Can anyone provide some form of guidance? So far all I have been able to think of is writing $c$ as $x^2$ for some $x$, or eliminating the radical on one side...
 A: We have:
$$
\sqrt{c}-\sqrt{c-1}≥\sqrt{c+1}-\sqrt{c}\iff\\
\\
\left(\sqrt{c}-\sqrt{c-1}\right)\frac{\sqrt{c}+\sqrt{c-1}}{\sqrt{c}+\sqrt{c-1}}≥\left(\sqrt{c+1}-\sqrt{c}\right)\frac{\sqrt{c+1}+\sqrt{c}}{\sqrt{c+1}+\sqrt{c}}\\
\\
\frac{1}{\sqrt{c}+\sqrt{c-1}}≥\frac{1}{\sqrt{c+1}+\sqrt{c}}\iff\\
\\
\sqrt{c+1}+\sqrt{c}≥\sqrt{c}+\sqrt{c-1}\iff\\
\\
\sqrt{c+1}≥\sqrt{c-1}
$$
and the last one is trivial.
A: To show
$\sqrt{ c} − \sqrt{c − 1} 
\geq \sqrt{c + 1} −\sqrt{c}
$.
This is the same as
$\sqrt{c}
\ge \frac{\sqrt{c + 1}+\sqrt{c - 1}}{2}
$.
If 
$f(x) = x^{1/2}
$,
then
$f'(x) = \frac12x^{-1/2}
$
and
$f''(x) = -\frac14x^{-3/2}
< 0
$
so
$f(x)$
is concave
which means that
$f(\frac{a+b}{2})
\ge \frac{f(a)+f(b)}{2}
$.
A: Hint:
study the variations of the function:
f(x) = (left hand side of your inequality)

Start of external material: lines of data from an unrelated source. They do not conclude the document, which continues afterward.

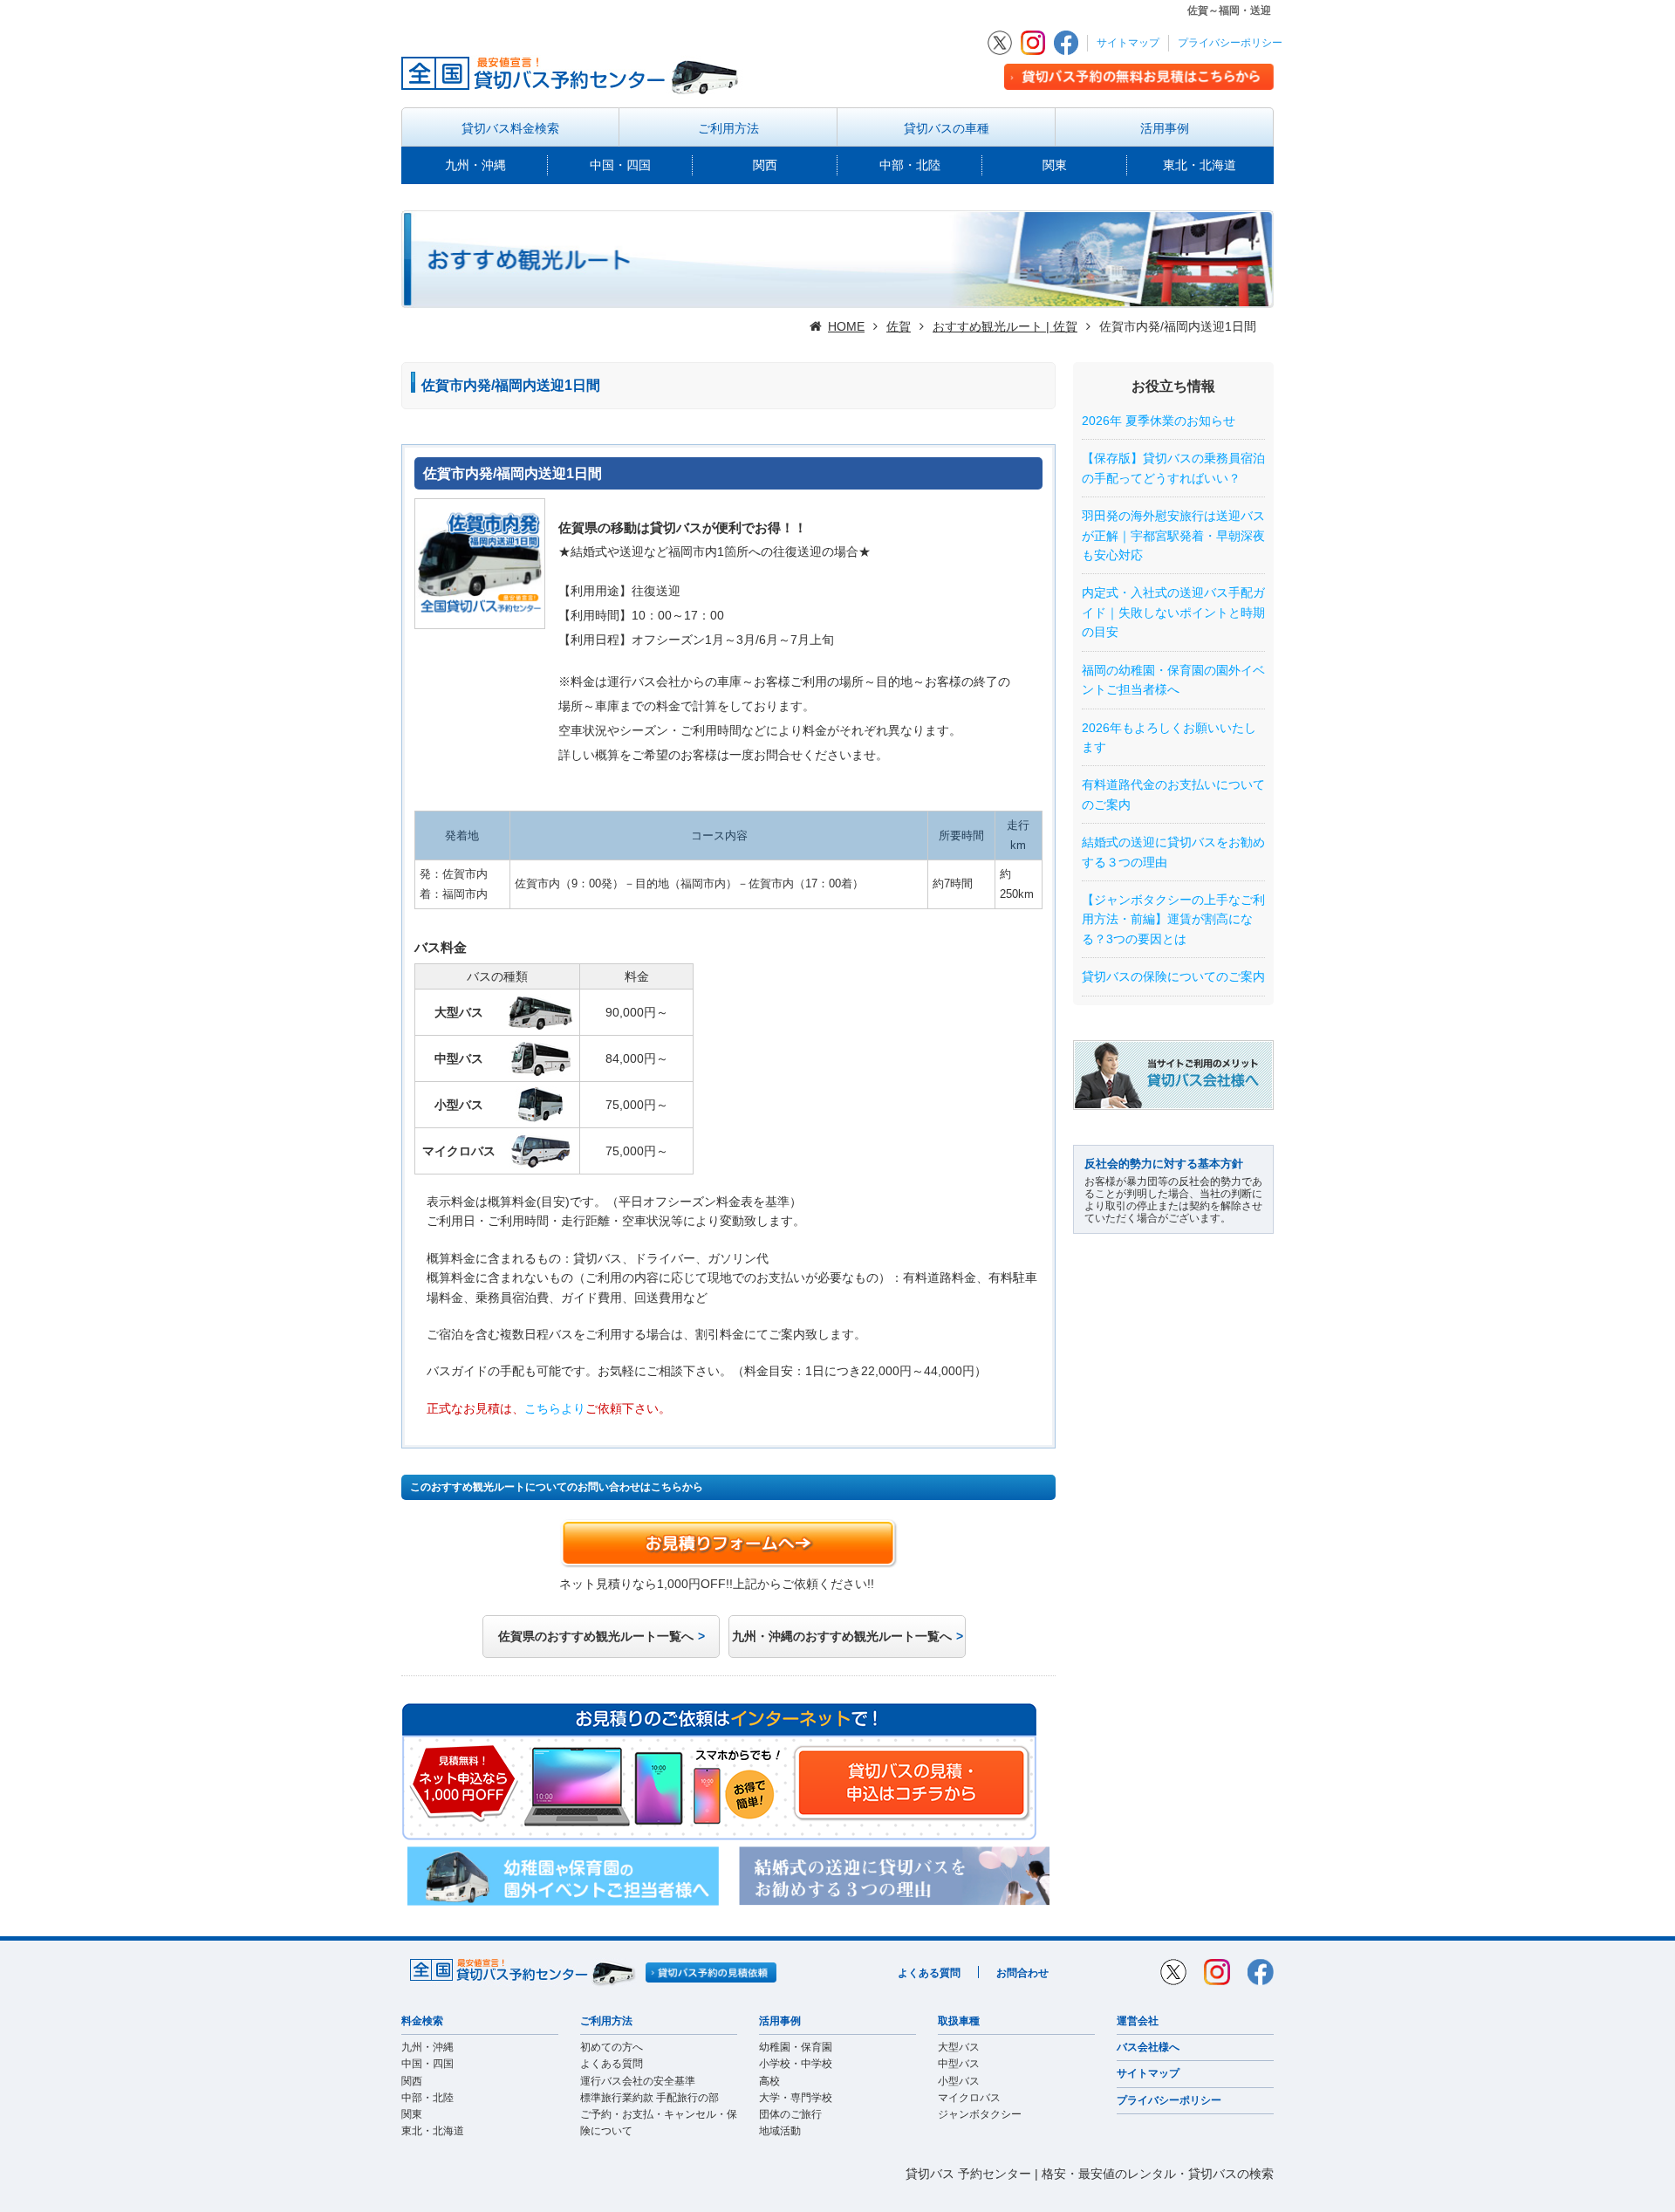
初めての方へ (611, 2047)
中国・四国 (620, 165)
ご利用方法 (728, 128)
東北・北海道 (1199, 165)
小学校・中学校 (795, 2064)
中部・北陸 (909, 165)
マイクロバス (969, 2098)
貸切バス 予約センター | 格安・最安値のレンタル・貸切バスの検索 (1090, 2174)
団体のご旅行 (790, 2114)
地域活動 (780, 2131)
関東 (1055, 165)
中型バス (959, 2064)
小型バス (959, 2081)
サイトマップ (1128, 43)
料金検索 (422, 2021)
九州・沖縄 (475, 165)
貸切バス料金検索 (510, 128)
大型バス (959, 2047)
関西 (765, 165)
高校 (769, 2081)
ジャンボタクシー (980, 2114)
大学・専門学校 (795, 2098)
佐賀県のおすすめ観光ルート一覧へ (596, 1636)
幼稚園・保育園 (795, 2047)
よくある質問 (929, 1973)
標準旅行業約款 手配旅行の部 (649, 2098)
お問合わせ (1022, 1973)
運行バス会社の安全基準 (637, 2081)
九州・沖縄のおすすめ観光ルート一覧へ (842, 1636)
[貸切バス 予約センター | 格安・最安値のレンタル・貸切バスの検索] (575, 73)
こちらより (554, 1408)
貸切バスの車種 (946, 128)
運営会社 (1138, 2021)
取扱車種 (959, 2021)
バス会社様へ (1148, 2047)
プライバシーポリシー (1230, 43)
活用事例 (1164, 128)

this should then yield the answer very quickly
A: Note that $\sqrt{c+1}\geq \sqrt{c-1}$ and so $\frac{1}{\sqrt{c}+\sqrt{c-1}}\geq \frac{1}{\sqrt{c}+\sqrt{c+1}}$. Write $\sqrt{c}-\sqrt{c-1}=\frac{1}{\sqrt{c}+\sqrt{c-1}}$ and $\sqrt{c+1}-\sqrt{c}=\frac{1}{\sqrt{c}+\sqrt{c+1}}.$ Thus you have the result.
A: Consider $$B = \sqrt c - \sqrt{c-1},\quad D = \sqrt {c+1} - \sqrt{c}$$
By mean value theorem, there exist $$b\in (c-1, c),\quad d\in (c, c+1)$$ that satisfy
$$\frac1{2\sqrt b} = B,\quad \frac1{2\sqrt d} = D$$
and since $b\le d$, $$\begin{align*}
\dfrac1{2\sqrt b} &\ge \dfrac1{2\sqrt d}\\
\sqrt c - \sqrt{c-1} &\ge \sqrt {c+1} - \sqrt{c}
\end{align*}$$
A: Rewrite as: $$2\sqrt{ c} \geq \sqrt{ c + 1} +\sqrt{c-1}$$ and since both sides are nonegative it is equaivalent if we square it:
$$4c\geq c+1+2\sqrt{c^2-1}+c-1$$ or $$c\geq \sqrt{c^2-1}\iff c^2\geq c^2-1$$
which is true.